[Source data]

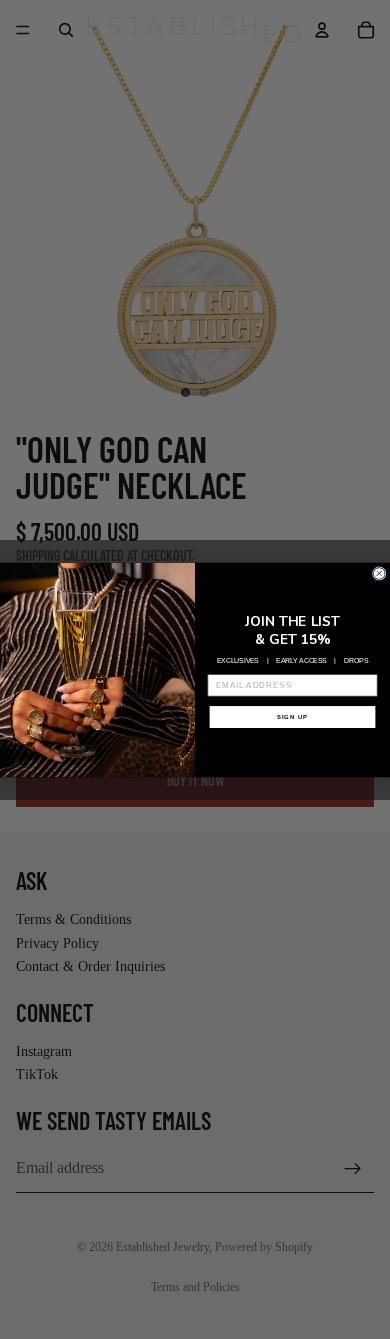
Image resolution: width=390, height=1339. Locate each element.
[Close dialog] (379, 573)
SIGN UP (292, 716)
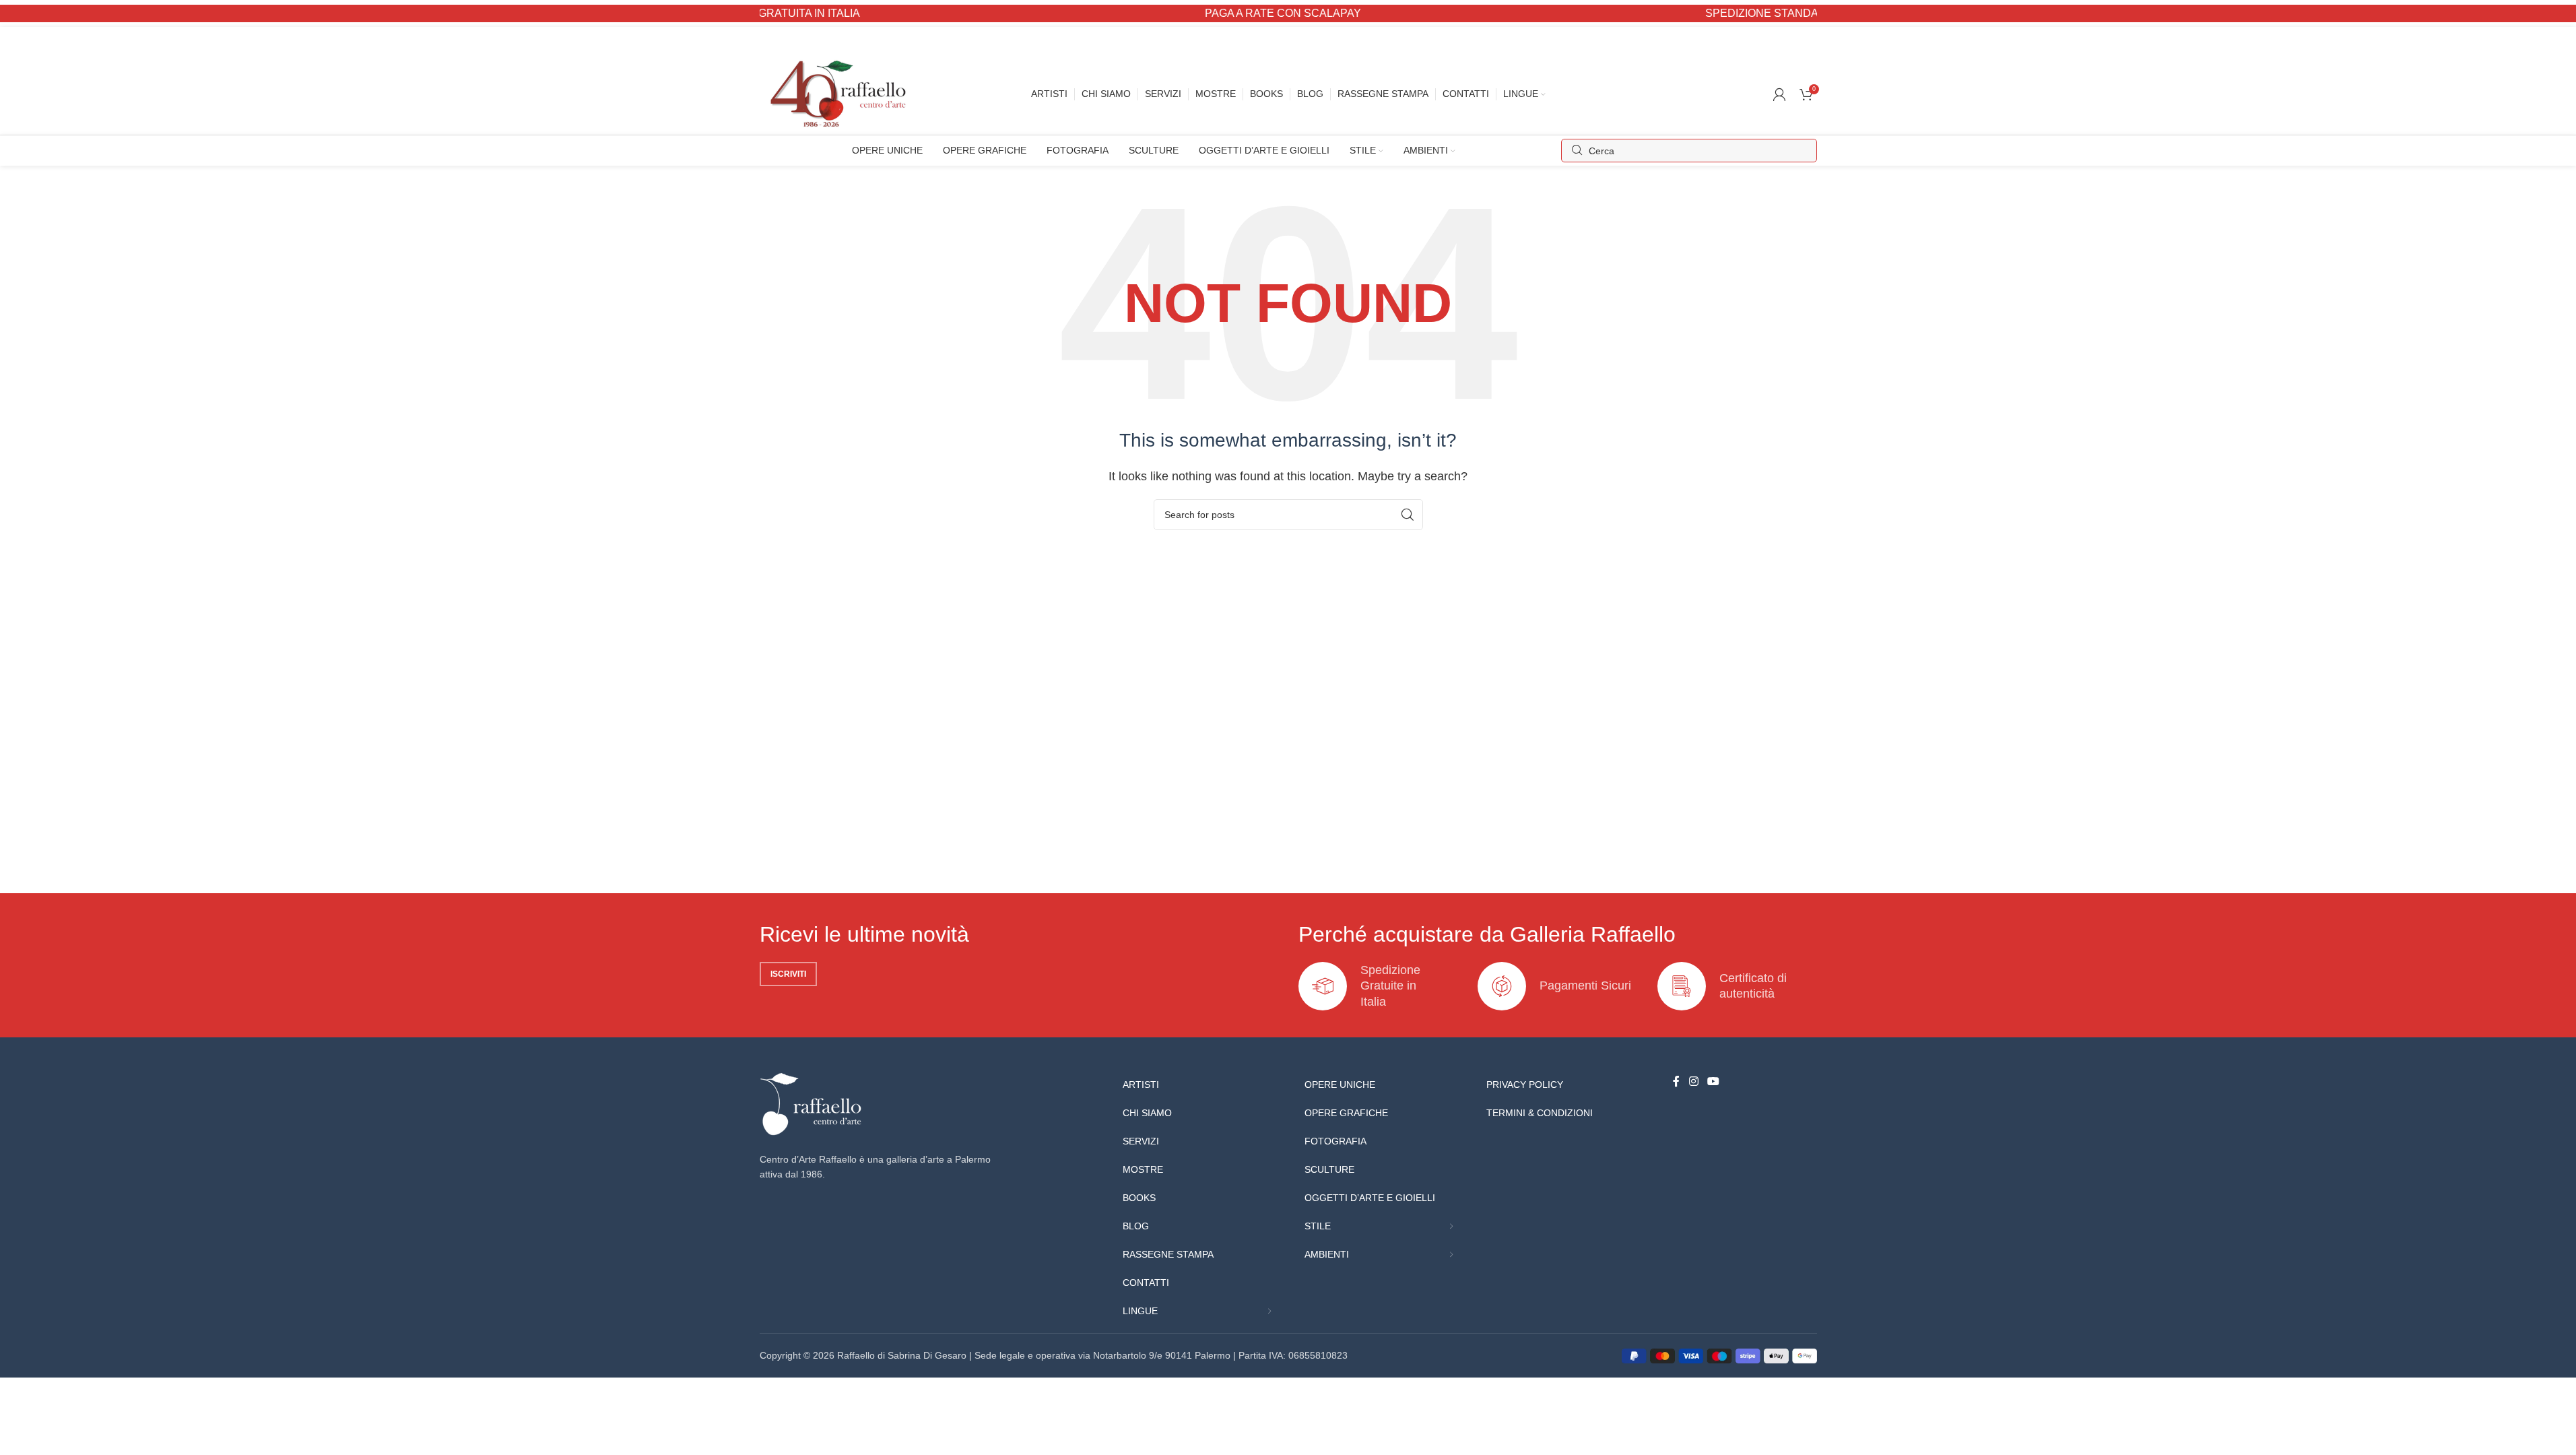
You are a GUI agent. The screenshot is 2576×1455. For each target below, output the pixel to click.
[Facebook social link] (1676, 1081)
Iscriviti (788, 974)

[/Source data]

Instructions for the task
Scan the records above and report every line with the string "each".

Exercise response
Image resolution: width=390, height=1339. Locate each element.
You are a GUI agent. The screenshot is 2576×1455. For each target below, output the pixel to click.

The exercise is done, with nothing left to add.